When running on a Windows 2000, P III 600 I had no problems I moved to the faster rig and the newer OS problems. I did do some problem free editing a week ago. The only thing I can figure out that I have changed is I added the DV200 drivers. I have uninstalled the drivers and I still have the problems that several people have noted before and what Adobe called a XL1 problem.

So if that is true why was able to edit fine before and now Jagged Pictures Presents?

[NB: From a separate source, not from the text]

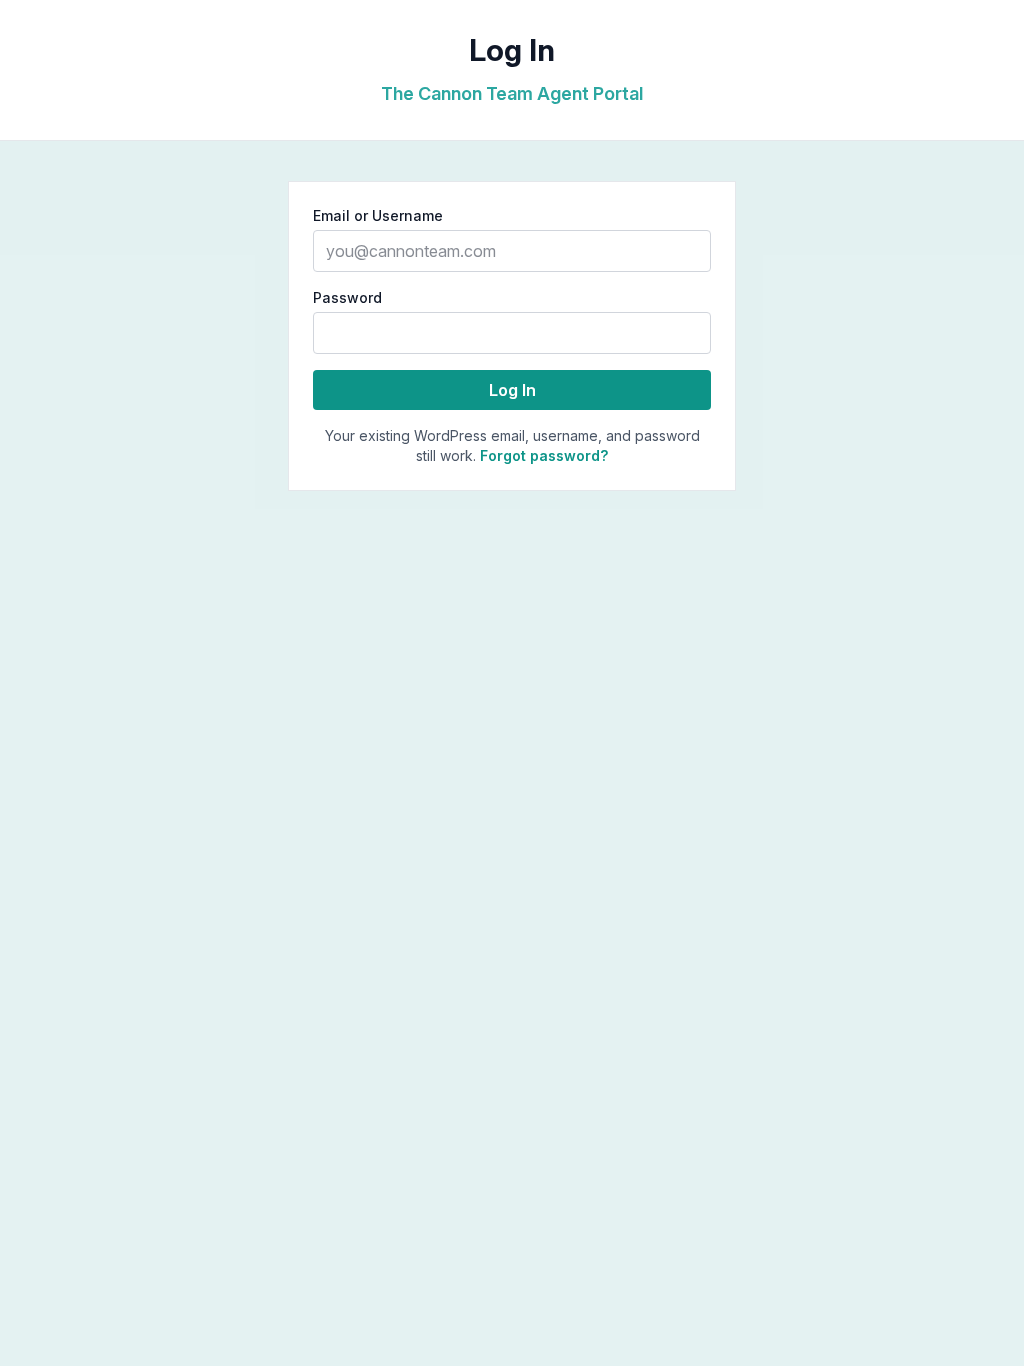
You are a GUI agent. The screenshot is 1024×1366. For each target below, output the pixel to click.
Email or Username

I thought Mini DV was Mini DV. If I shoot in a Canon XL1s are my shots going to suffer because I am using a JVC Cyber Cam to dump them into the computer? If I get a JVC Dual Deck (Mini DV, SVHS) are my shots going to look worse? Will the computer be able to read the tape?

Your thoughts?

Best regards,
James Rulison

Adrian Douglas
April 9th, 2002, 11:46 AM
Mate, I'd go back to Win2000. The Pinnacle drivers for XP are new, so is XP. Go back to Win2000, give it about 6 months, then try XPagain with service packs, updated drivers etc.

It most likely isn't an XL1 with Premiere problem

James Rulison
April 9th, 2002, 11:56 AM
But see here is the problem, I really think it's a Pinnacle issue. If I use the Pinnacle drivers and upgrade Premiere at all 6.01 or 6.02 (Windows 2000 or XP) suddenly I have to render the entire clip without adding anything to the clip just the clip. If I press preview it wants to render every frame.

It wasn't doing this a week ago when I was in a rush to edit a colorguard clip for a local highschool.

I think I am going to have to start over from scratch again unless I can figure out away to get the Pinnacle drivers out. I tried uninstalling them and then uninstalling Premiere, but after I re-installed premiere I saw the Pinnacle logo come back.

Best,
James

Adrian Douglas
April 10th, 2002, 01:38 AM
I've had a DV500 for the past couple of years and the drivers are a never ending source of problems.

Version 1 drivers sucked, 1.1 was a little better, 1.2 worked well with Prem 5.1c, 2.0 works well with 5.1c(what I am using now), 3.0 didn't work with 6.0 and my old motherboard. I've since replaced the motherboard but my Prem 6.0 disk was damaged when my PC came from Australia so I haven't tried that combo.

The trick with Pinnace drivers is to find a combo that works for you and stick with that. If I was you I'd consider upgrading your capture card in the near future as the DV200 is getting old and I can't see Pinnacle supporting it much longer.

If you want to stay with PC, I'd go with something from Canopus and start from scratch. Myself, I'm jumping the fence and going for a Mac/FCP as I think FCP is going to become the DV defacto editing standard, but I'll keep the DV500 system going as a backup.

Gerald Godbout
April 10th, 2002, 08:11 PM
It Works, you were right, THANKS for you help.....

Ed Smith
April 18th, 2002, 09:41 AM
Hi all,

Situation -
I have edited some footage on my computer at home and am looking at transferring this to another computer at college to finish the editing off.

My question is this -
If I export an EDL from my computer, with all the time codes etc how then will I transfer this on to the computer at college so I can take the footage from the tapes again, and start to edit from where I left off at home?

What EDL would be better?

Is this possible?

What do I need to do?

Do you understand what I mean?

All help is appreciated,

Ed Smith

Chris Hurd
April 18th, 2002, 10:11 AM
What's at the other end, Ed? Do you have any details about the computer at the college and what sort of NLE system is on it?

Ed Smith
April 18th, 2002, 10:28 AM
I forgot to mention the most vital part, Doh!!!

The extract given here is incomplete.